Os contratos de partilha de produção da COMICO (CPPs, ou seja, o seu contrato) foram inicialmente assinados há mais de 10 anos, mas a empresa não foi capaz de iniciar a exploração, até ao Presidente do Congo Joseph Kabila assinar um decreto em fevereiro deste ano.
A lei do petróleo do Congo, publicada em 2015, estipula que novos contratos têm de ser publicados no prazo de sessenta dias a contar da data da sua aprovação. No entanto, sessenta dias após o Presidente Kabila ter dado aprovação presidencial a autorizar o contrato da COMICO e até à data 30 Maio 2018 não existe qualquer sinal do contrato ter sido tornado público.
Aos avogados da COMICO disseram ao Global Witness que foi feito um bónus de assinatura de 3 milhões de dólares americanos em 2007, mas que "nenhum outro pagamento, direto ou indireto foi [sic] feito ao governo da RDC ou aos seus funcionários ou representantes.” No entanto, como o contrato não foi tornado público, é impossível avaliar os termos deste negócio petrolífero para entender se é benéfico para a população do Congo ou para saber se foram realizados os pagamentos potencialmente significativos aos cofres do governo, tais como bónus de assinatura (pagamentos antecipados efetuados pelas empresas aos governos após a conclusão de um contrato).
Necessidade de transparência mais urgente do que nunca
Existe uma longa história de empresas e elites políticas a aparecerem repentinamente em tempos de crise para explorar os recursos naturais do Congo à porta fechada, em detrimento da sua população e dos habitats naturais. Agora, mais do que nunca, existe uma grande a necessidade de transparência nas transações dos recursos naturais do Congo.
O Congo ainda se classifica entre os países mais pobres do mundo e é o 176º entre 187 no mais recente Índice de Desenvolvimento Humano calculado pela ONU. Tinha o maior número de pessoas deslocadas internamente em África no ano passado, com quase 2,2 milhões de pessoas forçadas a sair das suas casas. Além disso, o país está atualmente a passar por um surto de Ebola e o risco de fome e de conflito é iminente.
Em tal terrível contexto e com a economia congolesa depende quase inteiramente dos seus setores de recursos naturais para as receitas de exportação, é vitalmente importante que os negócios nesses setores sejam conduzidos de forma transparente e que as receitas sejam usadas para benefício da população do Congo.

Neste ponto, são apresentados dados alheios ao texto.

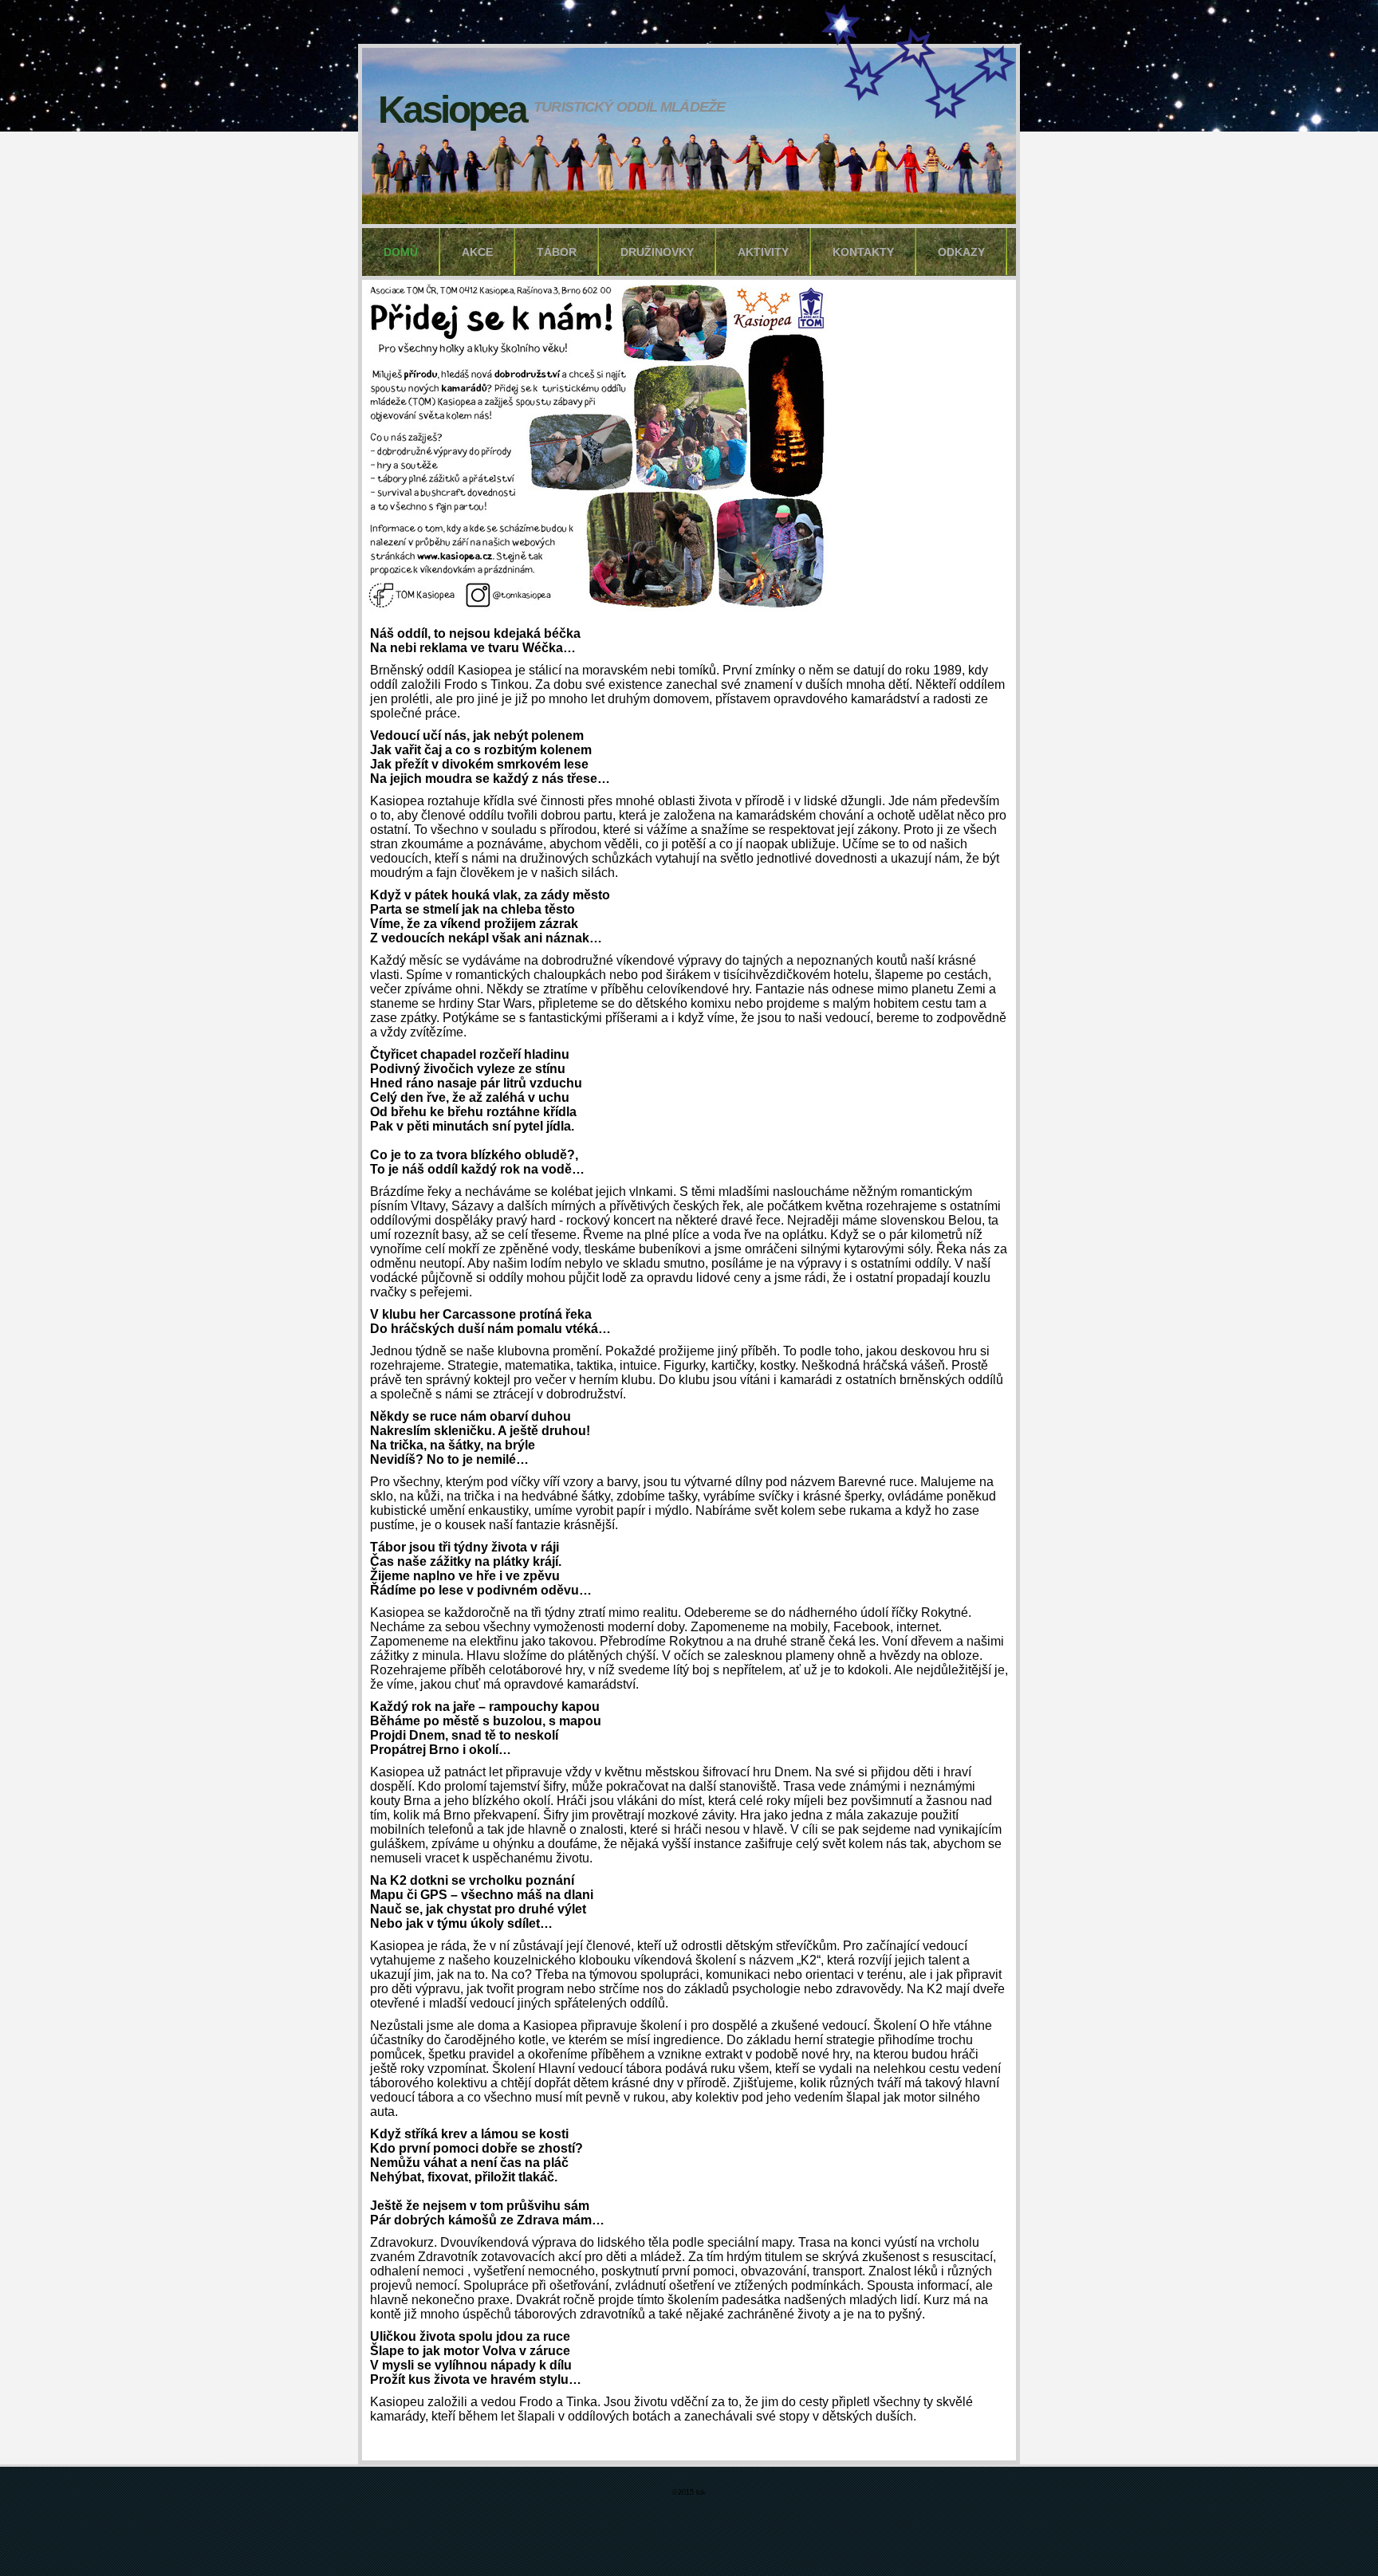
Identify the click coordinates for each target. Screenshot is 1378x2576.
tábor (557, 252)
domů (401, 252)
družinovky (657, 252)
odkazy (961, 252)
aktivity (763, 252)
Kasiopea (452, 109)
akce (477, 252)
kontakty (863, 252)
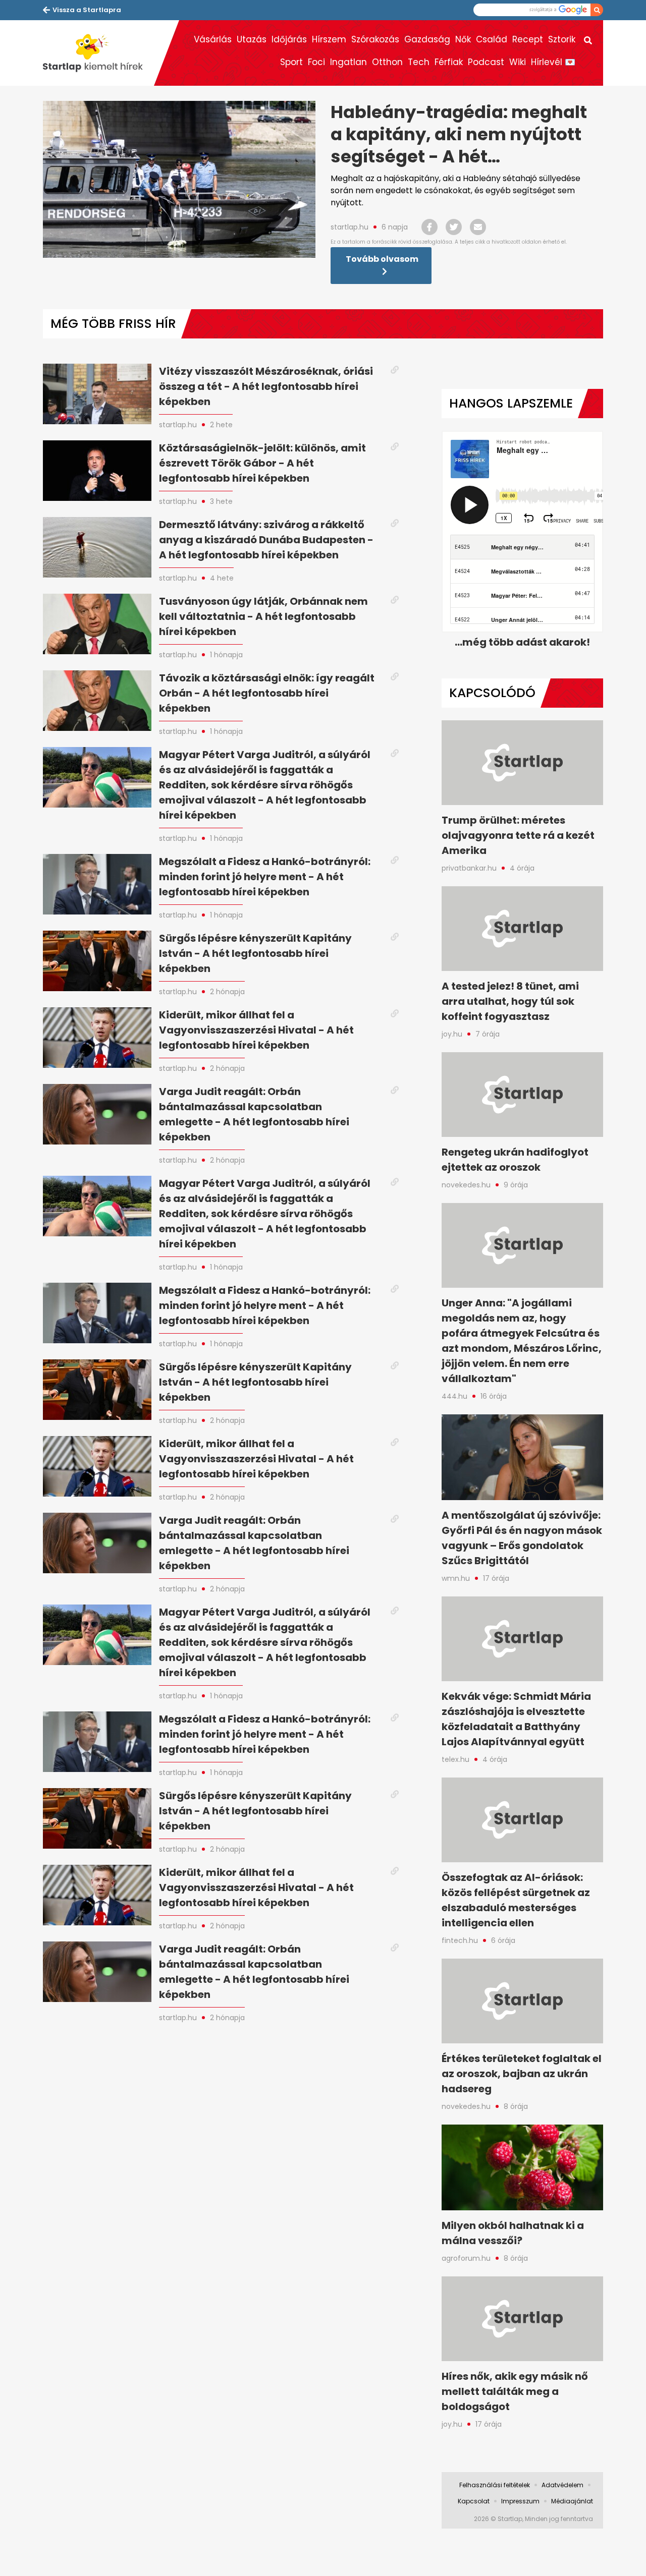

Além disso, o clima político no Congo é atualmente muito tenso, pois as eleições presidenciais a serem realizadas em novembro de 2016 foram repetidamente adiadas, provocando o protesto generalizado. Os conflitos têm estado a reaparecer em todo o país e a aparecer mesmo numa região que historicamente tinha sido pacífica. O presidente Kabila manteve-se no poder para além dos dois mandatos permitidos e não descartou a hipótese de alterar a constituição para remover os limites dos mandatos para poder recandidatar-se uma terceira vez.
A crise política no Congo é suscetível de agravar à medida que se aproxima o novo prazo de dezembro de 2018 para as eleições. Nesta atmosfera, abrir o Parque Nacional da Salonga ao petróleo levanta a possibilidade do regime de Kabila pretender extrair os recursos naturais durante estes tempos precários – possivelmente para arrecadar fundos para a guerra das eleições.
As nossas recomendações mais importantes
À luz da nossa investigação [hiperlink para download], apelamos aos participantes relevantes que executem as seguintes ações principais:
- A COMICO deve empenhar-se em manter-se afastada do Parque Nacional da Salonga e em revelar uma lista completa dos beneficiários efetivos da empresa, tanto os atuais, como todos os restantes desde 2006.
- O governo congolês deve publicar o seu contrato com a COMICO, tal como estipulado pela lei do petróleo e todos os pagamentos efetuados pela empresa ao governo do Congo também devem ser tornados públicos.
- Os governos em todo o mundo devem parar de atribuir contratos de recursos naturais em ecossistemas frágeis e a integridade dos Patrimónios Mundiais da UNESCO deve ser respeitada e preservada.
- O Congo deve cancelar todos os blocos de petróleo que se sobreponham ou sejam adjacentes a áreas protegidas e parques nacionais.